• **Material provided**
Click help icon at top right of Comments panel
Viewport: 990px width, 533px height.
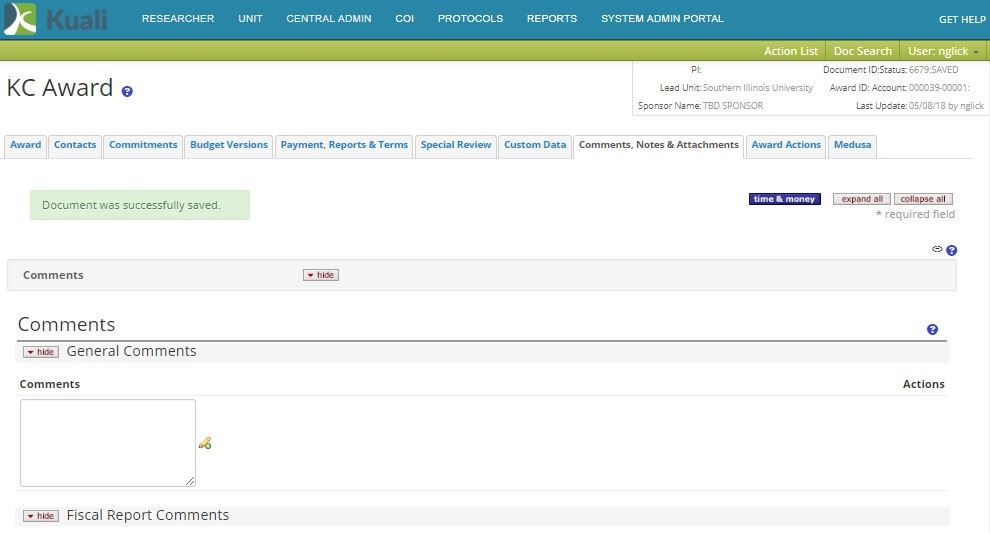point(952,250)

* * *

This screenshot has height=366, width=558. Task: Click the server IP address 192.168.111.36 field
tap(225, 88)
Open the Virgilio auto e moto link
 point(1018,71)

• **Goal**
Write out everything from the line containing "This screenshot has" down to the line containing "point(1018,71)", both of those lines included, exactly as they appear in the records.

• **Result for this exercise**
This screenshot has height=366, width=558. Task: Click the server IP address 192.168.111.36 field
tap(225, 88)
Open the Virgilio auto e moto link
 point(1018,71)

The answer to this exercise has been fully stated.